А отсеянное, запретное, за редким исключением /Достоевский, Булгаков, религиозное возрождение серебряного века/, - в большинстве своём запретные спектакли, фильмы, книжки которые она разыскивала тайком на маминых и библиотечных полках, а потом все эти ходящие по рукам рукописи, ксероксы, подпольные просмотры - голода не утоляли.
Оказывались, как правило, однодневками - будоражащими, развращающими, "будящими зверя"...
В общем, как правило, бесовщиной.
Благодарю за детские томики - Аркадия Гайдара, Маршака, Бориса Житкова. За "Как закалялась сталь" и "Молодая гвардия".
За сказки Пушкина и Андерсена, издававшиеся огромными тиражами, как и Лев Толстой, Чехов, Гоголь, Лермонтов...

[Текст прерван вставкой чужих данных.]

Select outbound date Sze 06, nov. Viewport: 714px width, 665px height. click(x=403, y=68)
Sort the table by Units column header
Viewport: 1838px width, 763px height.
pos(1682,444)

Конечно, и классика прогонялась сквозь цензуру, вроде "Гавриилиады", но сам автор был бы этой цензуре, скорее всего, премного обязан.
Благодарю за Рихтера, Ойстраха и Гилельса, за концерты Игоря Моисеева и "Берёзку"... После них хотелось жить чисто, честно, становиться лучше и строить светлое будущее.
Пусть во многом упрощённый, лубочный, приукрашенный и тепличный мир (вершились в то время и кровавые разборки)...
Но мх, детей, маленьких и взрослых (ибо наставление "будьте, как дети" всегда отличало настоящих "совков") - тщательно оберегали от бурь, грязи, борьбы за власть, метаний, крови и страстей, всего того, что называется "морем житейским".
Они, дети от пяти до семидесяти пяти знали, что где-то есть это грозное "море". Катастрофы, борьба за власть, за золото и место под солнцем.
Безработица, нищета, мафия и прочие ужасы. Кое-что узнавали из запретных книг, скабрезных или злобных "просветительных" листков - "прочти и передай другому",от "вражьих голосов" и забугорных изданий.
Как правило, их берегли от того, в чём потом следовало бы по канонам православия каяться.
Берегли от зла и от тех, кто ратовал за свободу зла.